Search for the word "will" in the entries. Each line that holds it should be copied.

DATA EXTRACTS —
>>>
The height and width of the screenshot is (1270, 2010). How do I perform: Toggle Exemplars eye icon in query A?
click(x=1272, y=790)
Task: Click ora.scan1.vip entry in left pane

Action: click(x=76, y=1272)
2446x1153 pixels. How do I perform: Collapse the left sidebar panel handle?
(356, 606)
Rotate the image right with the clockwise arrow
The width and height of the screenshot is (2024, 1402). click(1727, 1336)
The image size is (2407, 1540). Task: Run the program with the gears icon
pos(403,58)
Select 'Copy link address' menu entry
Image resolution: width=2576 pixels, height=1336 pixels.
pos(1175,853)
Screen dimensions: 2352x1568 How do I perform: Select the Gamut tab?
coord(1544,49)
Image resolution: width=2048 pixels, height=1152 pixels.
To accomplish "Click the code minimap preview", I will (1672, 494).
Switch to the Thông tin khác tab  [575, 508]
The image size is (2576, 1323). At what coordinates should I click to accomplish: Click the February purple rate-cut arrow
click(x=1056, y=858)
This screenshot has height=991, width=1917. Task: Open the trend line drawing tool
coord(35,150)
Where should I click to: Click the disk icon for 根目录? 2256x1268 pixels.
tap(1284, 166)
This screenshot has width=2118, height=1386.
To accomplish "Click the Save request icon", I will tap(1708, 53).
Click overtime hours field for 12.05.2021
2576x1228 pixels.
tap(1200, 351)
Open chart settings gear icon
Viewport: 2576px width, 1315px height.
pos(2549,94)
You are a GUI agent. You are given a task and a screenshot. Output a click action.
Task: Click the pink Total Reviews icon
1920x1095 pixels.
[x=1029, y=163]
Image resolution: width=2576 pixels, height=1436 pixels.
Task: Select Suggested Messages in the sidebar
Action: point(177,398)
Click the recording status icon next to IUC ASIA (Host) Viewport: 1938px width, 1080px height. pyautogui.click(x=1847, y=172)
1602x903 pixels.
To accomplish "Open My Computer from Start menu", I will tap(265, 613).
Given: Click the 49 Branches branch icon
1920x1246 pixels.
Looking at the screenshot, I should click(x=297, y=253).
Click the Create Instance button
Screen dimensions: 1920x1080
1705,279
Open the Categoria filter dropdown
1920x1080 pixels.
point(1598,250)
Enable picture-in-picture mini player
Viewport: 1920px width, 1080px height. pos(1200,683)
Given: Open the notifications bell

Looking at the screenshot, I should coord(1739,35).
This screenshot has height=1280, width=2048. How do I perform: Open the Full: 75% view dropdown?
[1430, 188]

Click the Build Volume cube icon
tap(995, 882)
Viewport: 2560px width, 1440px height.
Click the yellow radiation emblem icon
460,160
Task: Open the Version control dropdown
<<<
YOUR RESPONSE —
To accomplish "Click the code minimap preview", I will (1672, 494).
To accomplish "Click the Save request icon", I will tap(1708, 53).
To accomplish "Open My Computer from Start menu", I will tap(265, 613).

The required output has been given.